» **Work required**
An exact copy of the listing is what is needed; please output it in full.

» **Available data**
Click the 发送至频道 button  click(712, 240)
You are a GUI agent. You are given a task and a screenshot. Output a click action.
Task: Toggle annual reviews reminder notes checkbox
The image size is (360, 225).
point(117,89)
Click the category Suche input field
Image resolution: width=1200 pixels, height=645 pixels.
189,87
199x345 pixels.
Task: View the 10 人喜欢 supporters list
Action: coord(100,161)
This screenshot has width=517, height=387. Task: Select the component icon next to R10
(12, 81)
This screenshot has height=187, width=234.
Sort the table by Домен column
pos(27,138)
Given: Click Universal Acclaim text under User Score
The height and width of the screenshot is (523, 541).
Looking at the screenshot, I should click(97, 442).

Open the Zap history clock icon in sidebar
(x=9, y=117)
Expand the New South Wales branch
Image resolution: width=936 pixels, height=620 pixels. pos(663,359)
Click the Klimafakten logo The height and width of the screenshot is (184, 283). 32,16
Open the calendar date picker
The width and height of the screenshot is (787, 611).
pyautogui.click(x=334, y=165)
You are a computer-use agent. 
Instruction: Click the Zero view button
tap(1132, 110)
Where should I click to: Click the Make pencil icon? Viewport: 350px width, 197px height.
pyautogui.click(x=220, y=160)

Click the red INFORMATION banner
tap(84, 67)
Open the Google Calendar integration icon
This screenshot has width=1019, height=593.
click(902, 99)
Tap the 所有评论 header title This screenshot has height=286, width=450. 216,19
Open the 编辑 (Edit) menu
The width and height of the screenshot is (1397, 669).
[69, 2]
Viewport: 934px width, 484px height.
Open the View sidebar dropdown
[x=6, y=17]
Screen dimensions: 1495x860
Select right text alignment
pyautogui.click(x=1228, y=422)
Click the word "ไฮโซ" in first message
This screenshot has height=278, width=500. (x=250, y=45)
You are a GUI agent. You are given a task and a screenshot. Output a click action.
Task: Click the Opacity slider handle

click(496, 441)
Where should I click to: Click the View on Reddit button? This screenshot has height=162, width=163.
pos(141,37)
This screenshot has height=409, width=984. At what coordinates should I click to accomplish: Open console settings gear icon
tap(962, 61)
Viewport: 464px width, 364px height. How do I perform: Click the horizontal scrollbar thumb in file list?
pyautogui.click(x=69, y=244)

» **Answer space**
Click the 发送至频道 button  click(712, 240)
You are a GUI agent. You are given a task and a screenshot. Output a click action.
Task: Toggle annual reviews reminder notes checkbox
The image size is (360, 225).
point(117,89)
Click the category Suche input field
Image resolution: width=1200 pixels, height=645 pixels.
189,87
199x345 pixels.
Task: View the 10 人喜欢 supporters list
Action: coord(100,161)
This screenshot has width=517, height=387. Task: Select the component icon next to R10
(12, 81)
This screenshot has height=187, width=234.
Sort the table by Домен column
pos(27,138)
Given: Click Universal Acclaim text under User Score
The height and width of the screenshot is (523, 541).
Looking at the screenshot, I should click(97, 442).

Open the Zap history clock icon in sidebar
(x=9, y=117)
Expand the New South Wales branch
Image resolution: width=936 pixels, height=620 pixels. pos(663,359)
Click the Klimafakten logo The height and width of the screenshot is (184, 283). 32,16
Open the calendar date picker
The width and height of the screenshot is (787, 611).
pyautogui.click(x=334, y=165)
You are a computer-use agent. 
Instruction: Click the Zero view button
tap(1132, 110)
Where should I click to: Click the Make pencil icon? Viewport: 350px width, 197px height.
pyautogui.click(x=220, y=160)

Click the red INFORMATION banner
tap(84, 67)
Open the Google Calendar integration icon
This screenshot has width=1019, height=593.
click(902, 99)
Tap the 所有评论 header title This screenshot has height=286, width=450. 216,19
Open the 编辑 (Edit) menu
The width and height of the screenshot is (1397, 669).
[69, 2]
Viewport: 934px width, 484px height.
Open the View sidebar dropdown
[x=6, y=17]
Screen dimensions: 1495x860
Select right text alignment
pyautogui.click(x=1228, y=422)
Click the word "ไฮโซ" in first message
This screenshot has height=278, width=500. (x=250, y=45)
You are a GUI agent. You are given a task and a screenshot. Output a click action.
Task: Click the Opacity slider handle

click(496, 441)
Where should I click to: Click the View on Reddit button? This screenshot has height=162, width=163.
pos(141,37)
This screenshot has height=409, width=984. At what coordinates should I click to accomplish: Open console settings gear icon
tap(962, 61)
Viewport: 464px width, 364px height. How do I perform: Click the horizontal scrollbar thumb in file list?
pyautogui.click(x=69, y=244)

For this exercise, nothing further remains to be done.